The economic chasm that has opened up between rural and urban/ suburban communities has grown increasingly stark as access to broadband internet has become ever more critical to economic viability. Many rural communities either have little access to broadband of any sort, or can only access it through a single provider, which often charges incredibly high prices for modest speeds.

Despite hearing rhetoric about expanding broadband access from the past two administrations, the FCC has failed to move forward on expansion because they are simply giving subsidies to telecom giants like Verizon and Comcast. These companies are receiving billions to improve rural broadband, but as you know, we have yet to see much, if any, improvement. The FCC even attempted to reduce the definition of broadband to 10 Mbps (the current standard is 25) so they could claim to have "improved coverage."

To quote FCC Commissioner Jessica Rosenworcel, “I’m glad that the FCC has backed away from its crazy idea to lower the broadband speed standard. But it defies logic to conclude that broadband is being reasonably and timely deployed across this country when over 24 million Americans still lack access.”

I’d like to see a few changes so that underserved communities can receive the internet access that is vital to their future:


  • Remove restrictions that prevent local municipalities from creating their own network providersEven most areas of Little Rock have at most 2 providers- many areas of the state have only one provider, and some have none at all.The big companies don't see the value in investing in rural communities, so we should give them the ability to invest in themselves.
  • Instead of tossing piles of cash at Verizon, AT&T, and Comcast and fail to solve the problem, make those FCC funds available to smaller local groups to build the networks they need. That could include municipalities (through Community Broadband efforts), local co-ops, or even companies like Artelco, as long as they actually spend the money to improve your and your neighbors' connections— any legislation should include metrics to show real improvement in coverage and/or speed.
  • Restore common carrier and net neutrality provisions to insure that all of these networks, from the smallest towns to the major providers, receive fair, full, and unrestricted access to share data across the whole internet, just like we insure all Americans access to the Interstates and highways in their cars.

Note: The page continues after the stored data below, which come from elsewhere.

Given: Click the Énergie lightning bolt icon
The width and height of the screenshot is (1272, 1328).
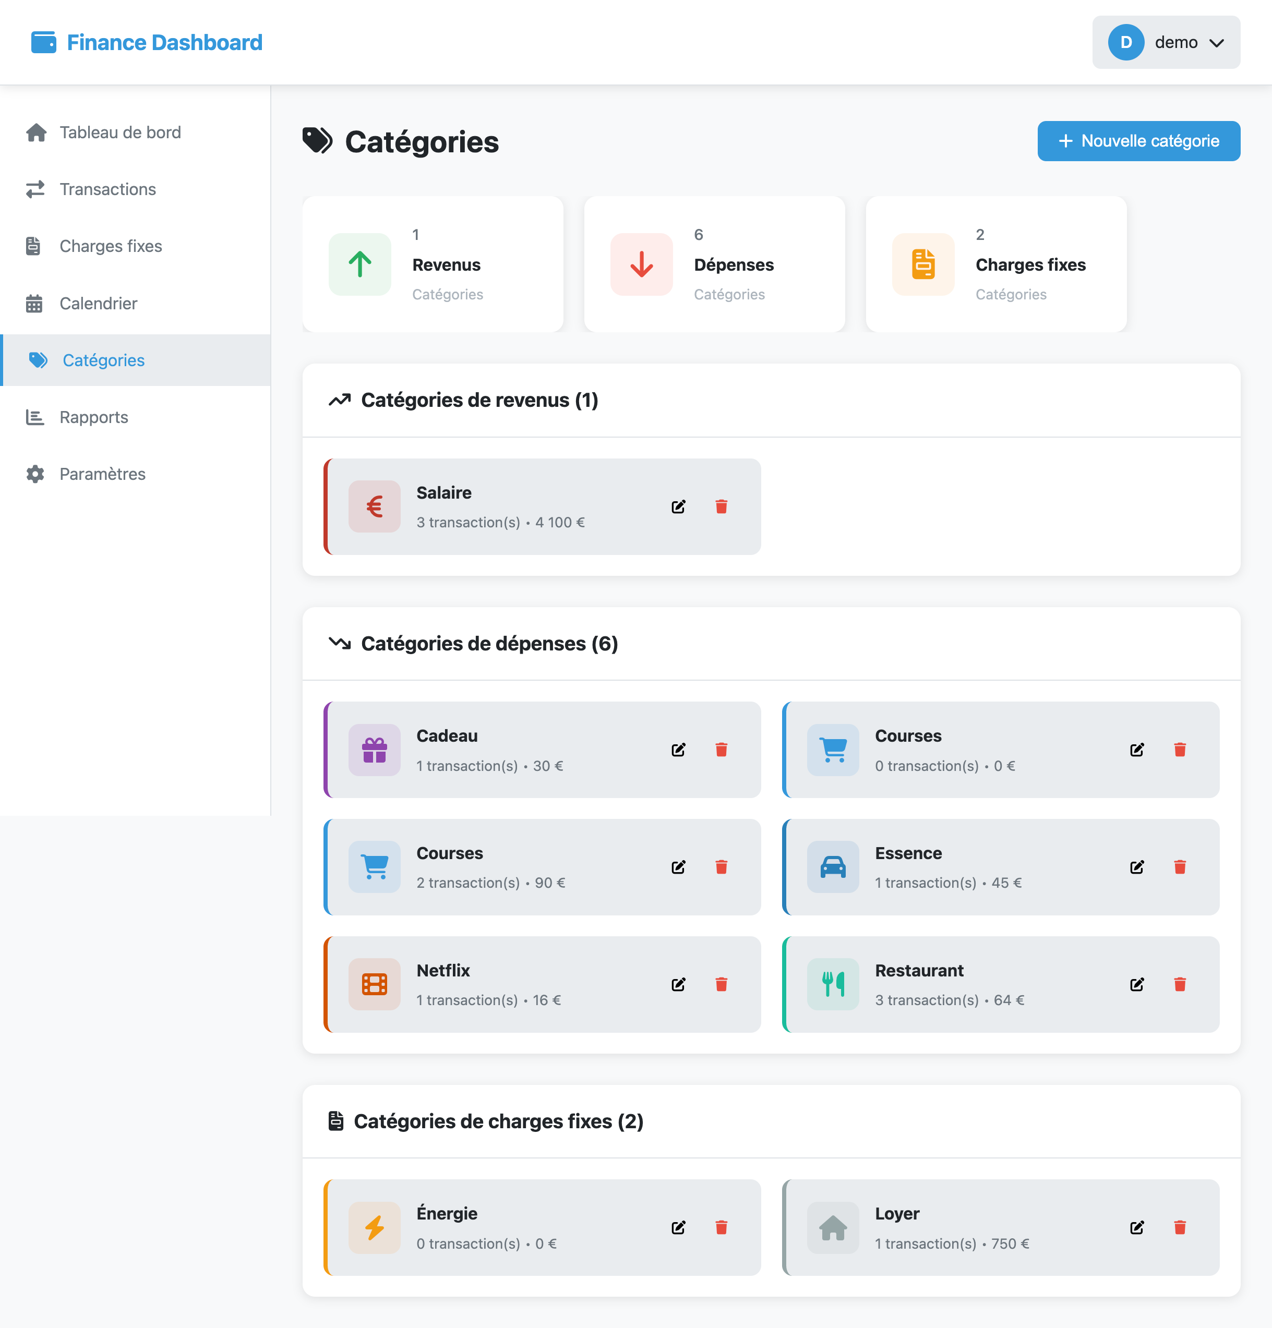Looking at the screenshot, I should pos(375,1227).
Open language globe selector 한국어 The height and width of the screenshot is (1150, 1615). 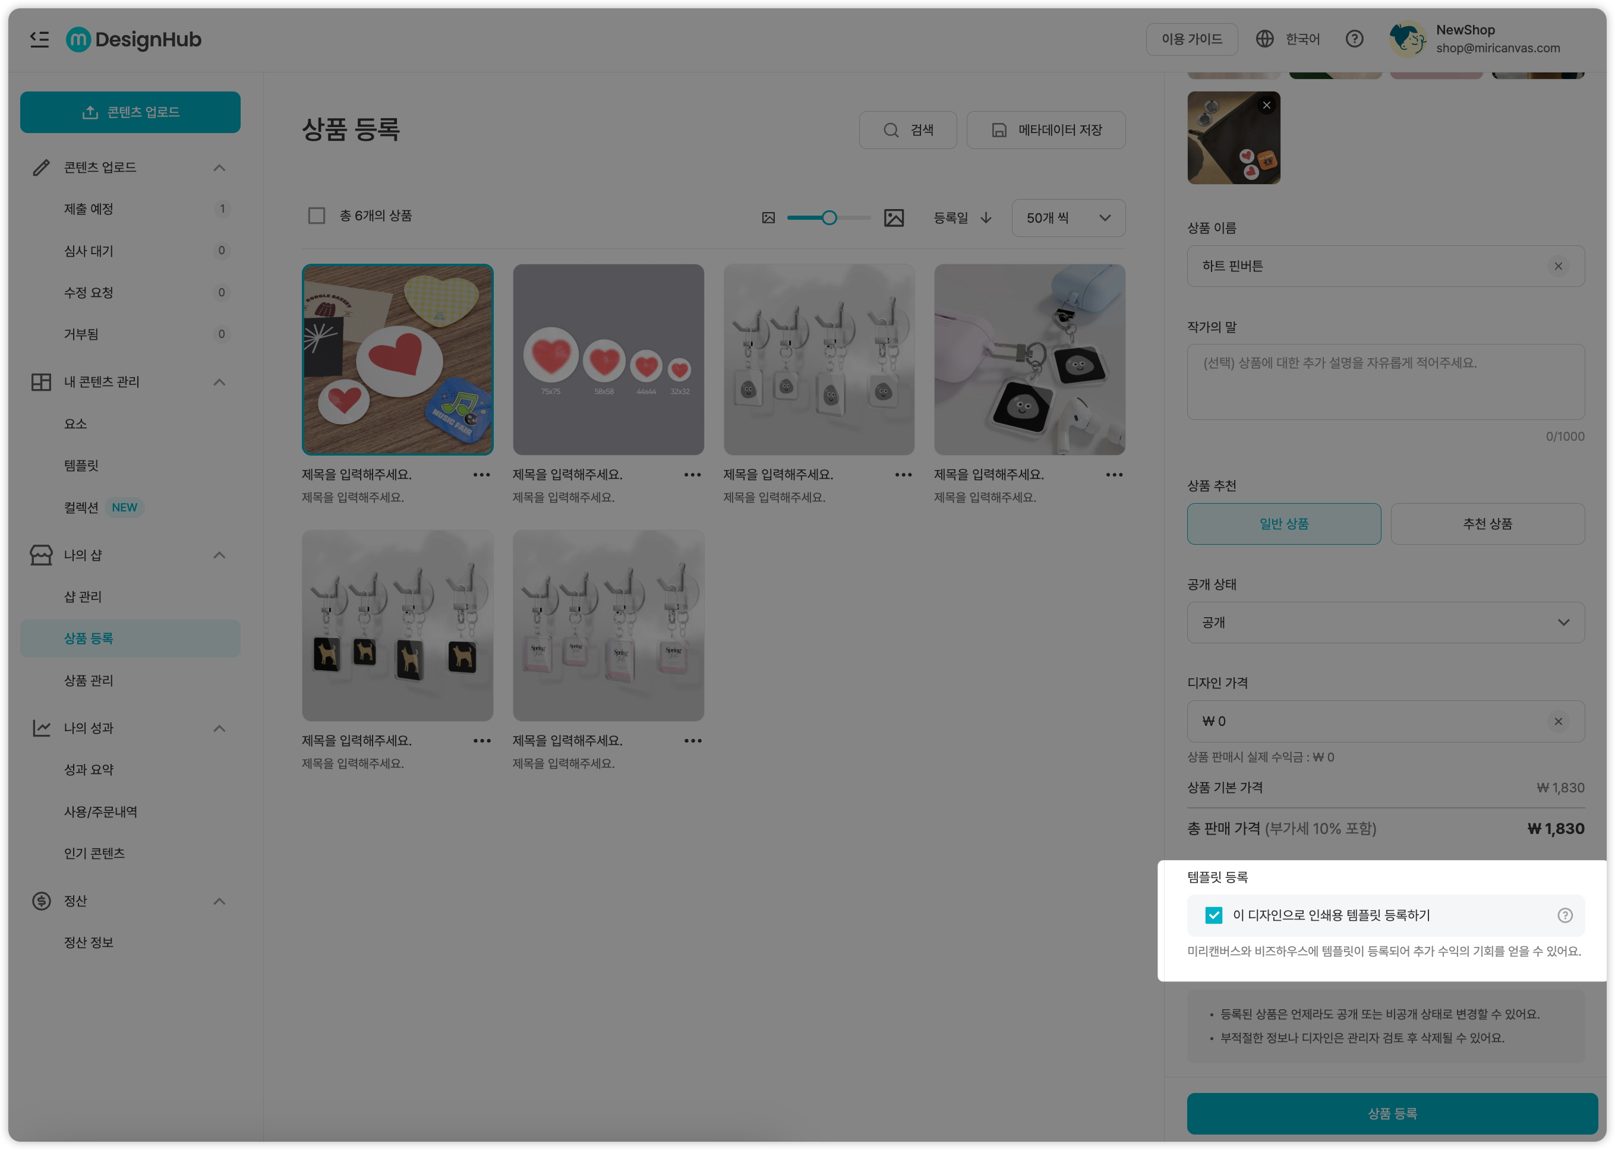(x=1287, y=39)
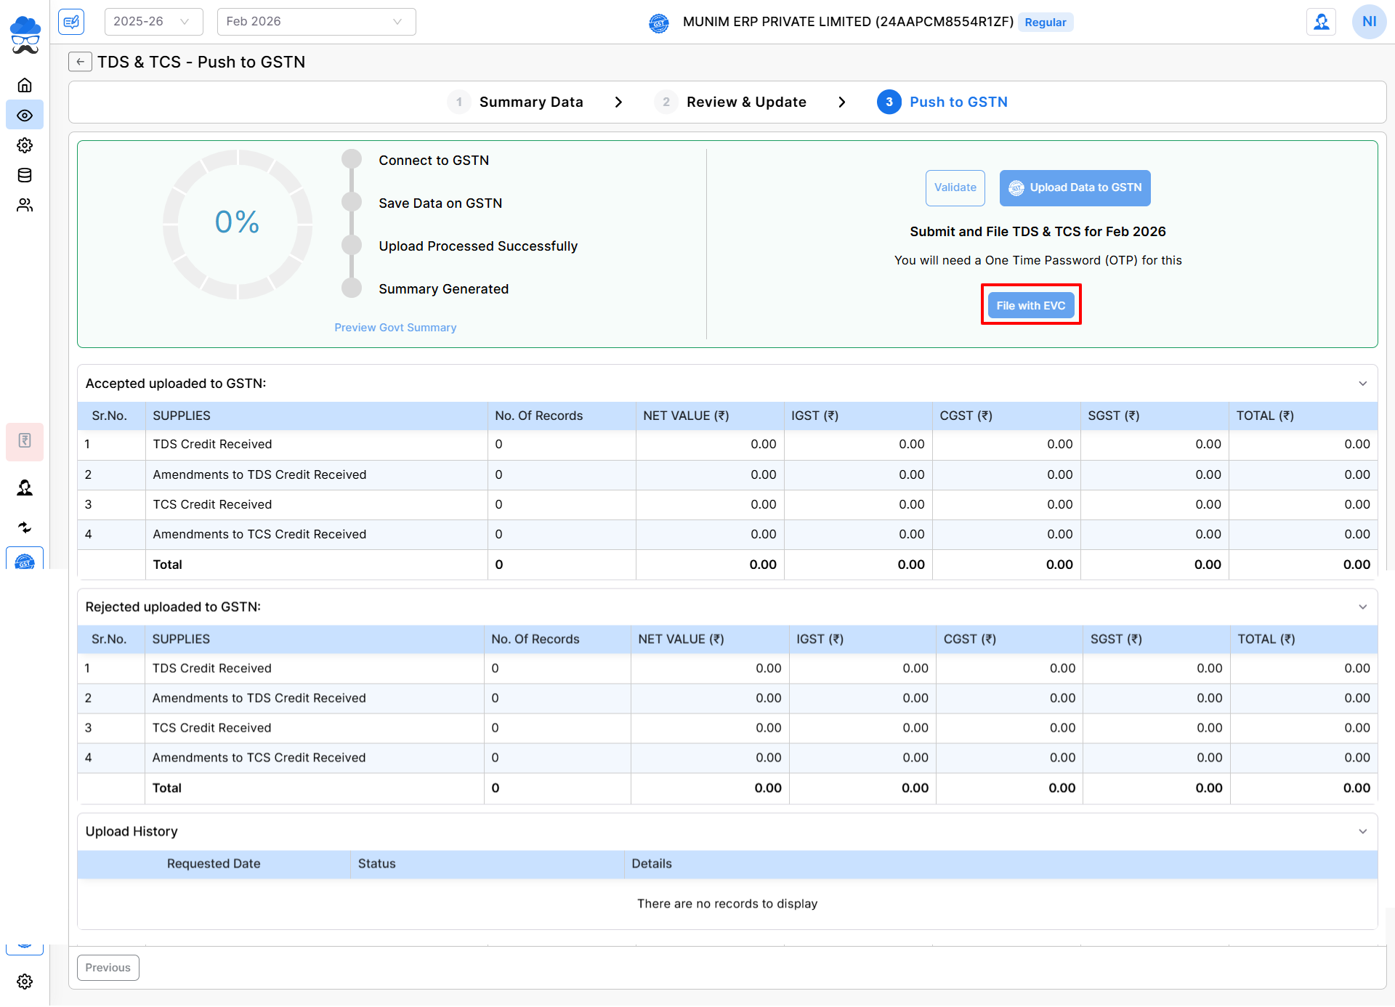
Task: Click the users icon in sidebar
Action: 25,206

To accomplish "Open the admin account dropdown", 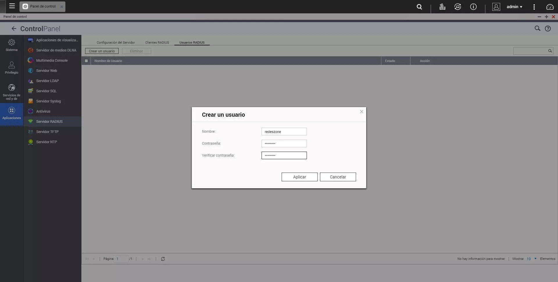I will pyautogui.click(x=514, y=7).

The economic and social benefits of a program of rural broadband expansion would dwarf the cost of implementing it. Individuals would no longer have to leave the communities in which their families have lived for generations simply to start a business or provide their children with a quality education. While reviving rural communities is a long term process, it is imperative that we make the crucial first step of recognizing that high speed internet access is a public good to which every American has a right.